We must show our competence by asking questions, politely. We can stand at bar and say, “I have an important paper to give to clerk. May I ask, with respect, as a matter of law, before I cross bar, what role each of you is playing here today, with respect to the trust which is being charged.” Ask a second and THIRD time. “As a matter of law, is the Prosecutor acting as Executor of the Trust and are you acting as Trustee of the Trust of this matter?” They’ll likely be rude, but don’t sink to their level. “Respectfully, it is a matter of law for me to know the roles we’re all playing and then I’ll be willing cross the bar and engage. If you don’t answer, I’ll be lodging an appeal and I appeal now that this matter be suspended so I can request an interlocutory argument and have this question answered. If you are the Trustee, then here is my EDP.” The judge does not want the case appealed because, if it is over-turned, then he will pay, from his own trust account which is his commissions.

We are of absolutely NO value to them until we give them details of an account which they can charge. They cannot gain from us unless we give them the name of a trust to charge. The name, not we, is the only value we can offer. “Are you JOHN DOE?” “I couldn’t possibly be a trust account.” We do not require a name for anything other than commercial purposes––school, services, doctor, memberships, bank account, benefits, etc. This is why they are so adamant that we carry “ID”. What if we had nothing to identify the trust? Their system would crash if they couldn’t get any of us to BE the trust, in order to authorize them to use it. They would starve to death. We, as just plain-old men and women, without names, are no good to them. We are not slaves via our bodies; we are slaves, only via the account.

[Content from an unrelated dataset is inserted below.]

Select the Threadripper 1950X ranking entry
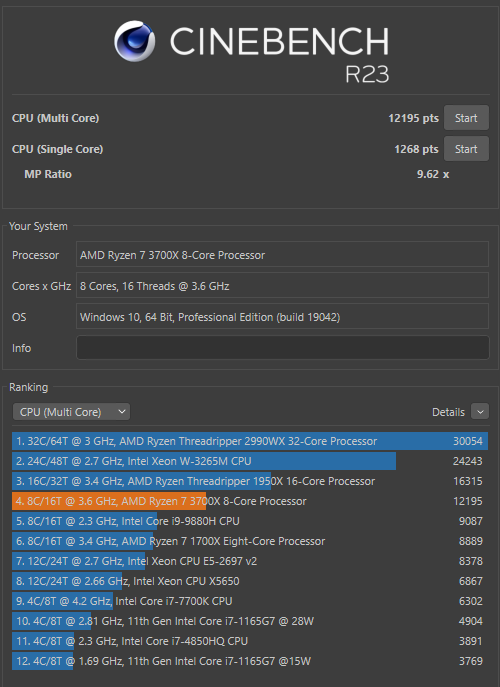250,481
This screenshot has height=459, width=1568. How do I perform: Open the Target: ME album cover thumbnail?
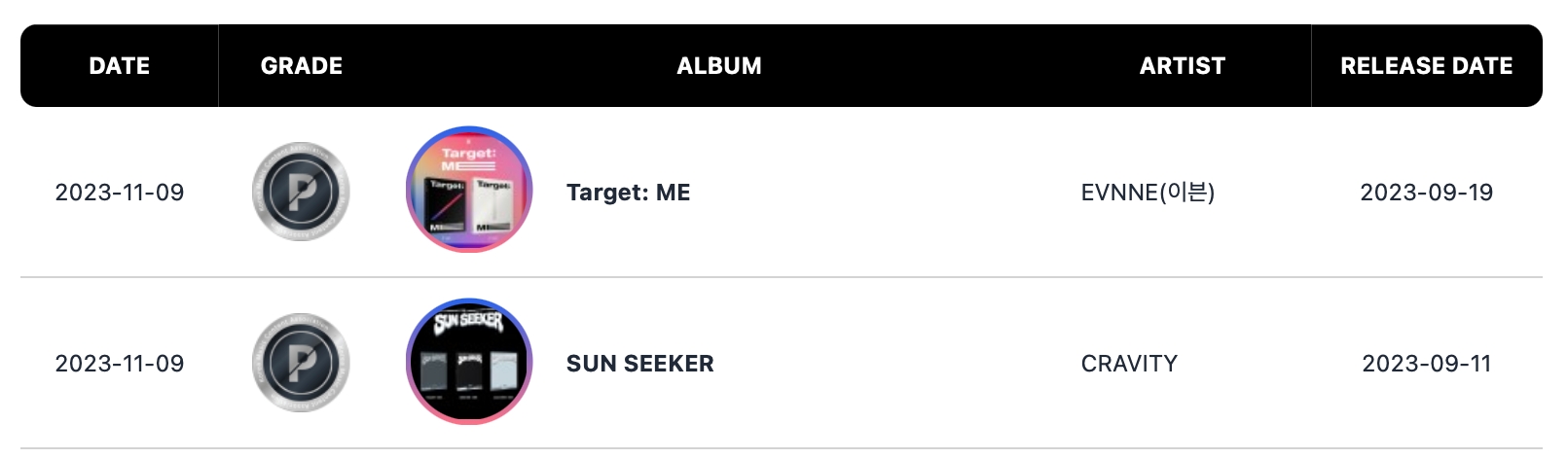tap(469, 190)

In California, the people complained that the “undocumented Mexican immigrants”, aka “illegal aliens”, were causing violence, crimes, vandalism, etc. and the cops and the courts were doing nothing about it. It seemed as if “illegal aliens” were the problem. But, the District Attorney said, “Anything short of murder we won’t prosecute.” If only the people knew what he meant, they would shift their rage from the “illegal aliens” to the DA and his ilk.

“Undocumented” means there is no trust account to charge, which is why the government wants them all to have driver licences. The DA won’t prosecute because he can’t; there is nothing and no one to charge. Men and women cannot be charged; only trust accounts can be charged and, since there is no account, due to no documents to create them, there is no way to make money off these “immigrants”. Murder is a different story. This means the “illegals” took out of the commerce game someone with an account and so, in that case, the DA will prosecute. Wait until the people of California figure out that the real “problem” of the “undocumented Mexican immigrants” is, as always, “ALL ABOUT MONEY”.

What about the cost to repair and compensate? Well, it comes from the Public Trust, as does everything else which requires public funding. They want us connected to ‘Named’ trust accounts which make up the Public Trust, solely to confiscate our cash. This is tantamount to “uninsured” drivers or people without passports. We don’t really require car insurance or passports because all payments for injuries come from the public trust which WE have already funded. Causing us to believe that we are “personally liable” is how they steal our cash.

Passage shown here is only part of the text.